Say whether each statement below agrees with the text on the practical search for truth and a low calorie diet. Answer each with yes or no and quote the deciding words from the text.
(a) The writer once called the public lifestyle controls "nursery gardens."
(b) The writer got "The Anti-Aging Plan" by buying it at a bookstore.
(c) The writer is drawn to the diet mainly as a way to live longer.

* _Document segment_
# # # # #

As my steadfast readers well know, my deep conviction is that principle is all about walking in the footsteps of a Master who, "walked the mystic path with practical feet." While casting about for an understanding of the philosophic and mystic aspects of search for truth, I have at the same time been centrally concerned with practical measures to express each and all of the principles. These public lifestyle controls I used to call "nursery gardens" but lately have been calling "open systems." These would be software portals run by scholars operating behind the scenes, as Linus Torvalds does the Linux operating system; that is, they would incorporate changes into a public, open set of standards sometimes called "copyleft." Under copyleft, changes and improvements are not secret or proprietary, users are legally bound to share them openly with the world community.
In the search for truth the mystic path trodden by practical feet aspect of the principle is summed up in a saying quoted to me by my psychologist in college, Bruno, who told me:
"If you are having mental problems, concentrate on the physical; if you are having physical problems, concentrate on the mental."
That is, if you had a Baha'i principles website that did more than just present a talk from Paris Talks, what would it set out to do? Clearly, it would be a reflective place designed to assist people to make that kind of turnaround. If they are bogged down in material problems, to seek out the spiritual solution at the root; if they are getting too isolated in their prayer and meditation, to seek out practical measures.
Which brings me to a progress report on my own search for practical aids in the search for truth. Several weeks ago there was a spate of articles around the world reporting the positive results of a long term gerontological study of humans confirming one of the major findings of 20th century science, that rats kept in a state of semi-starvation live longer, healthier, more energetic lives. I have steadfastly ignored health fads but this, it seemed to me, seemed to be a genuine advance in our knowledge of the requirements of the human diet. I Googled the articles and eventually found the source, an article in the Washington Times reporting on a specially designed low calorie diet devised by the doctor of the biosphere project, Roy L. Walford. I was anxious to try this diet right away but the low calorie diet website, dedicated to Walford, warned against doing it without consulting the several books he has written, and your doctor.
So I ordered the fellow's work by inter-library loan and on Friday I received "The Anti-Aging Plan," by him and his daughter, Lisa Walford. I have been devouring this book the first half of which is an explanation of the diet, the second half consisting of recipes made up with a computer diet planner based on the specially designed high nutrition, low calorie diet based on the findings of this gerontologist.
The way he markets his findings, as a way of living longer, does not seem appealing to the likes of me. I am not anxious to spend any more time than I must in this veil of tears. I am mostly intrigued by the prospect of more energy. When you see on television those famous energetic, calorie starved mice running around their cages and compare them with their sated controls, the difference is glaring. It seems unavoidable that the only way I'm ever going to accomplish what I have before me is to become the reverse of what I have always been, soporific, sluggish, and sleepy most of the time.

# # # # #

* _Data_
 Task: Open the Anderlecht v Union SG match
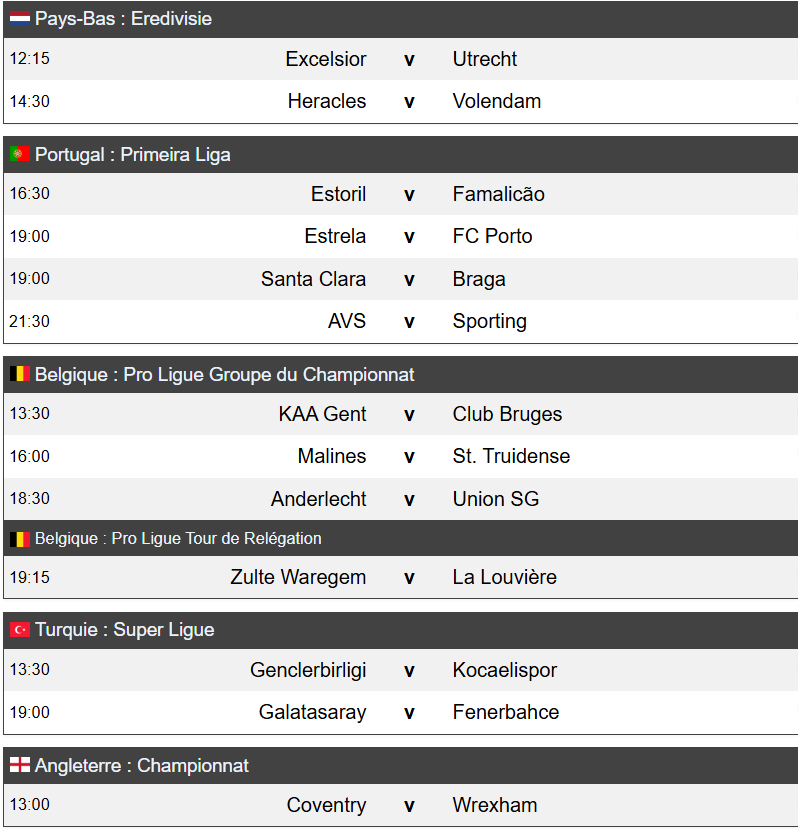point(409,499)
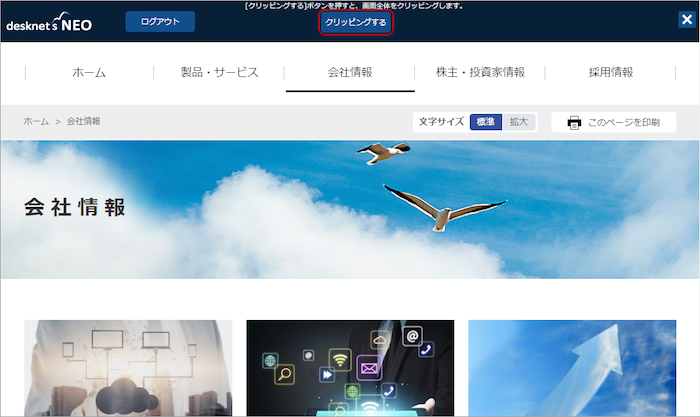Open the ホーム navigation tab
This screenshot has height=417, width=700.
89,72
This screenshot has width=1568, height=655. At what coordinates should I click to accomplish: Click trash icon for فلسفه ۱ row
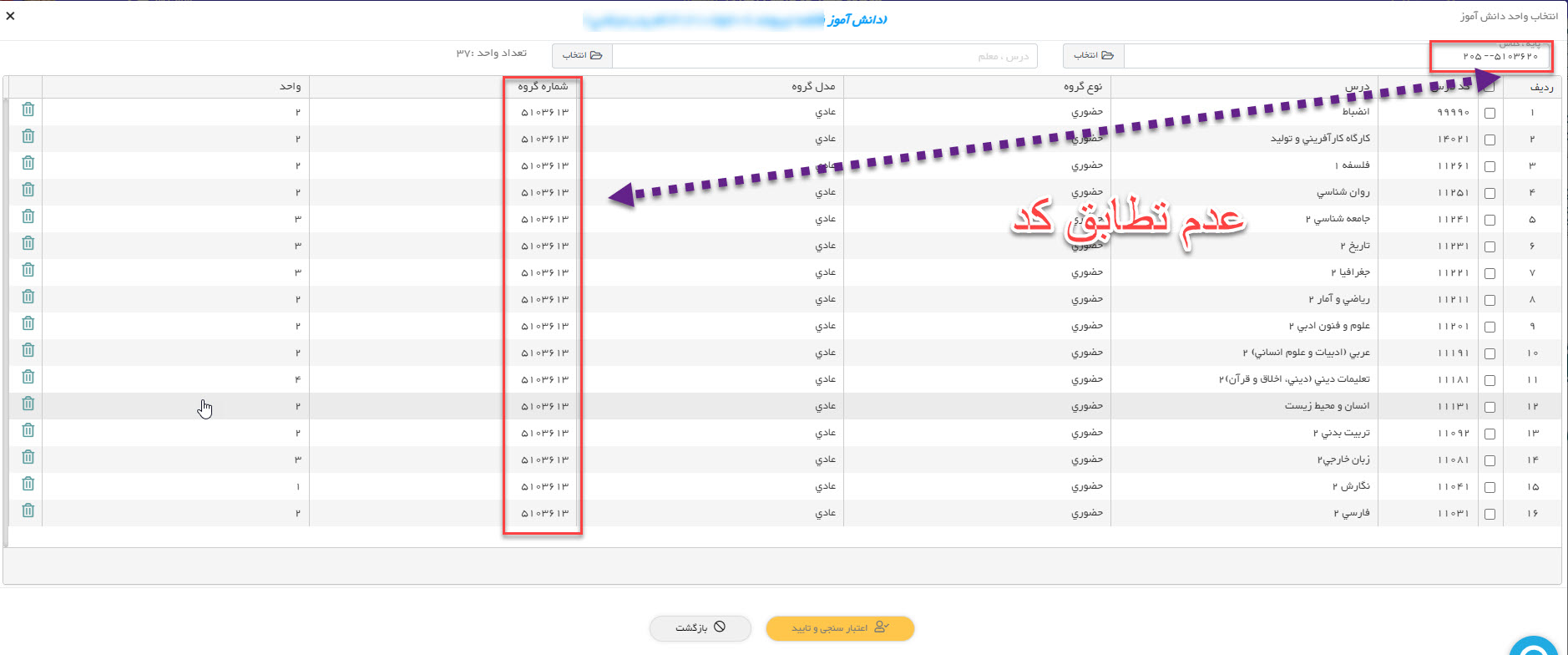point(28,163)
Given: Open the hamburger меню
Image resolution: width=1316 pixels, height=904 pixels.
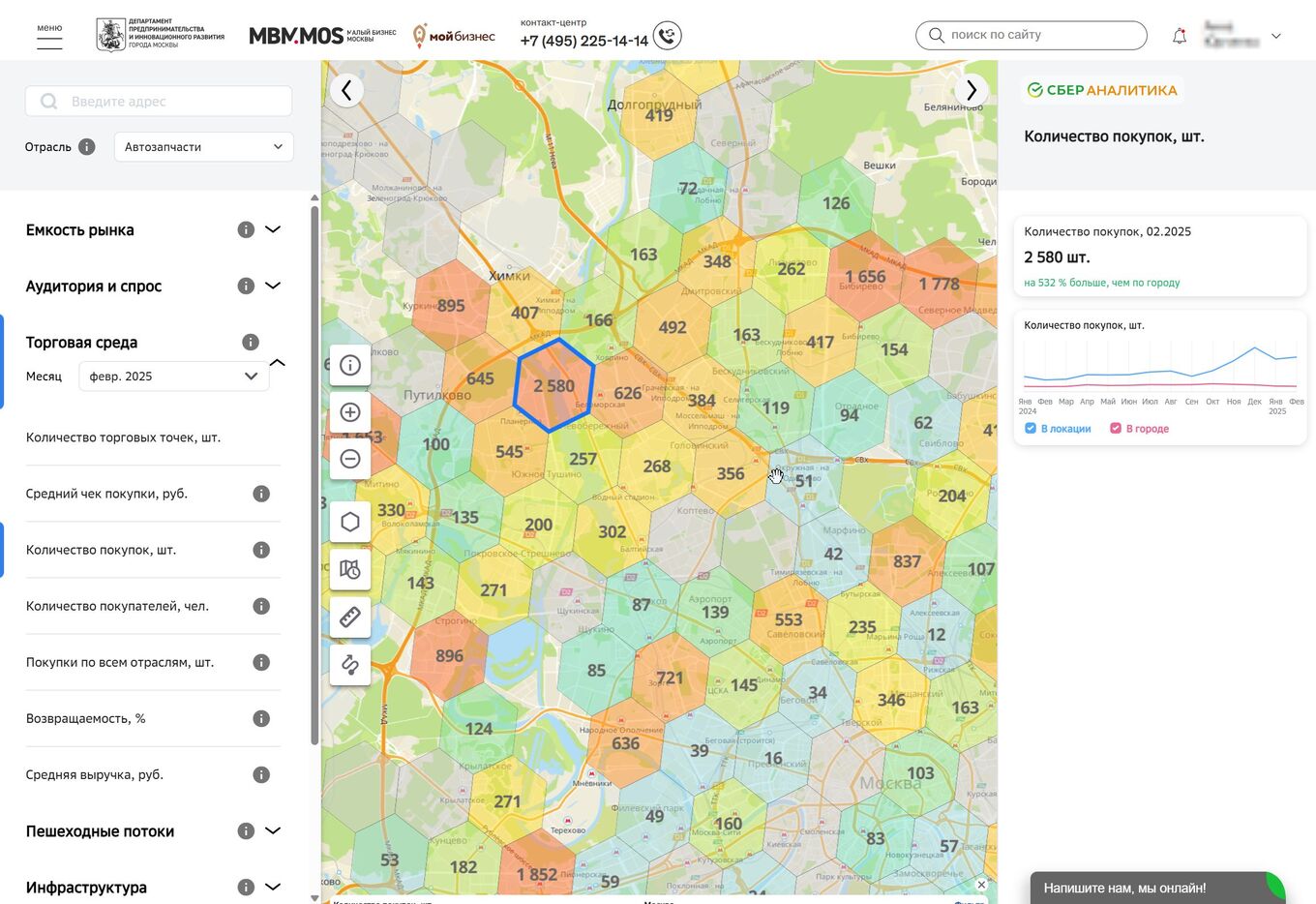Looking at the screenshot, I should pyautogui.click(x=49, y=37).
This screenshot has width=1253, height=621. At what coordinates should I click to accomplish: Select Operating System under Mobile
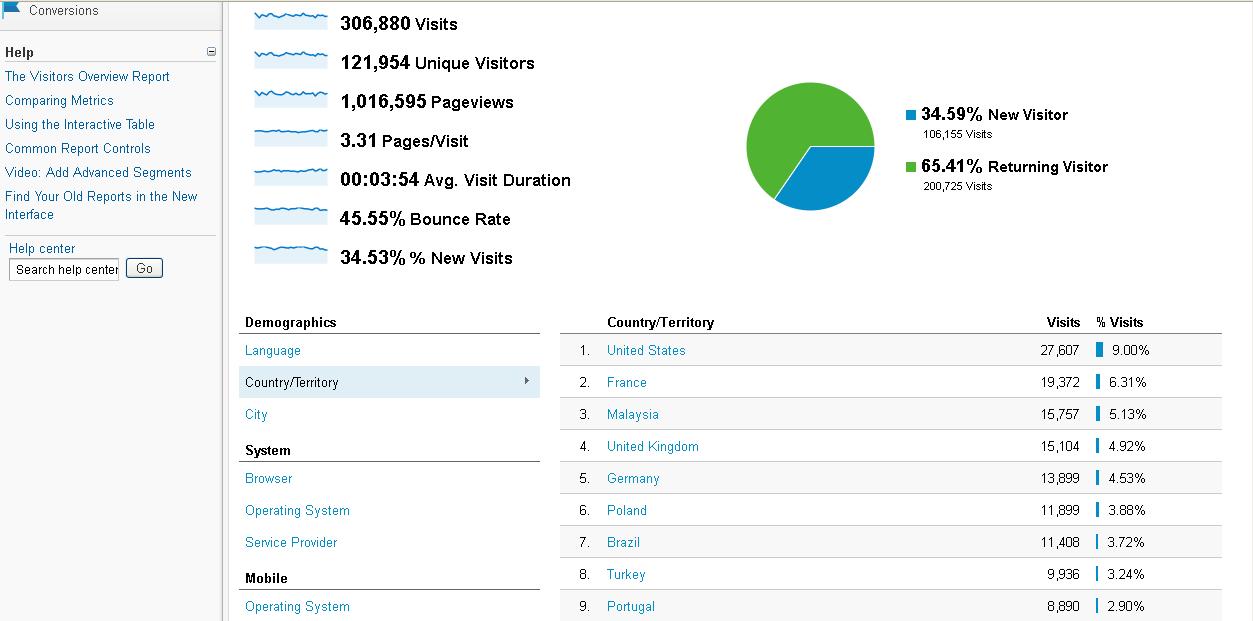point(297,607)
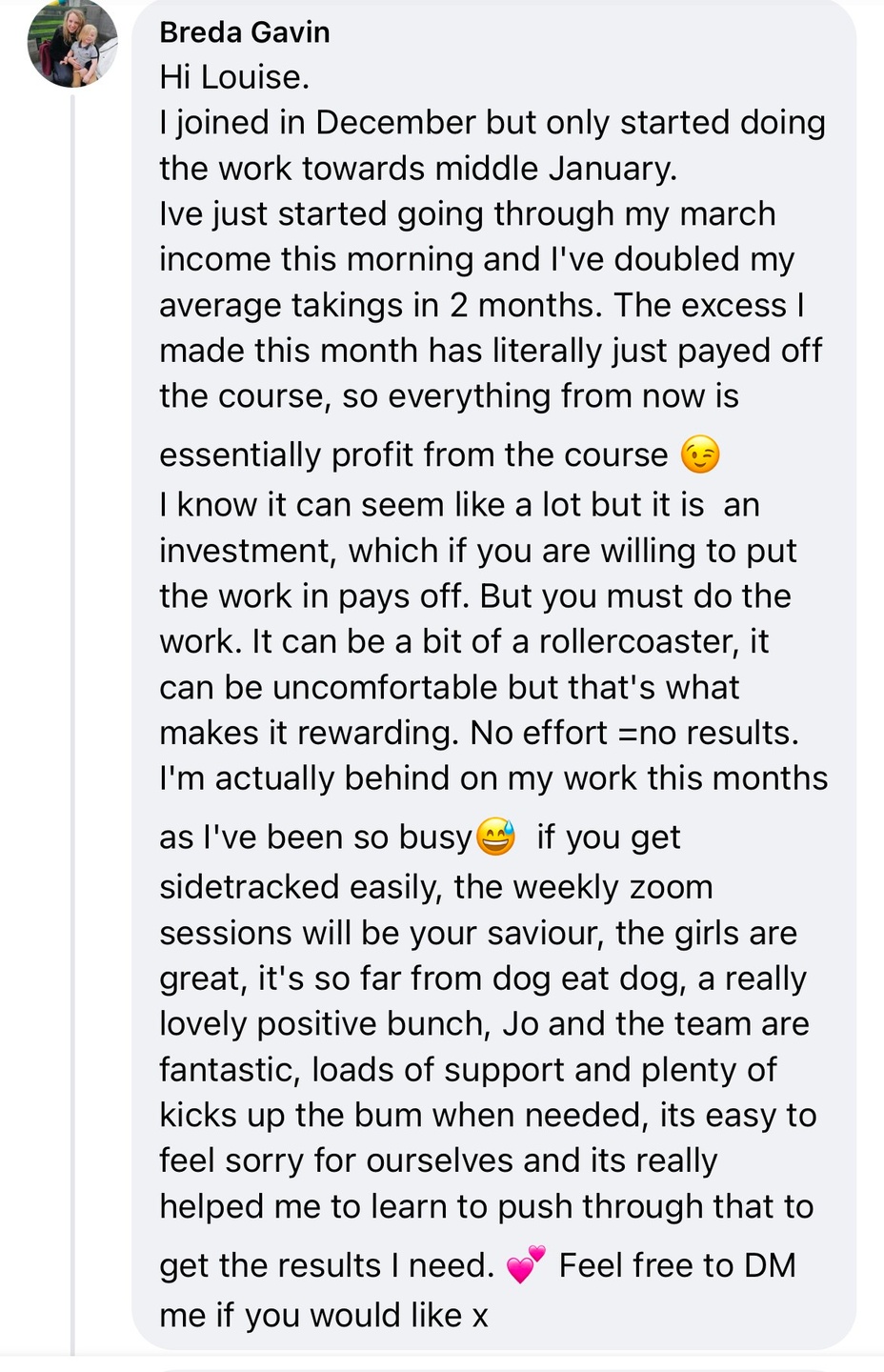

# # # # #

* _Answer area_
(a) Yes: "These public lifestyle controls I used to call "nursery gardens" but lately have been calling "open systems.""
(b) No: "So I ordered the fellow's work by inter-library loan"
(c) No: "I am mostly intrigued by the prospect of more energy."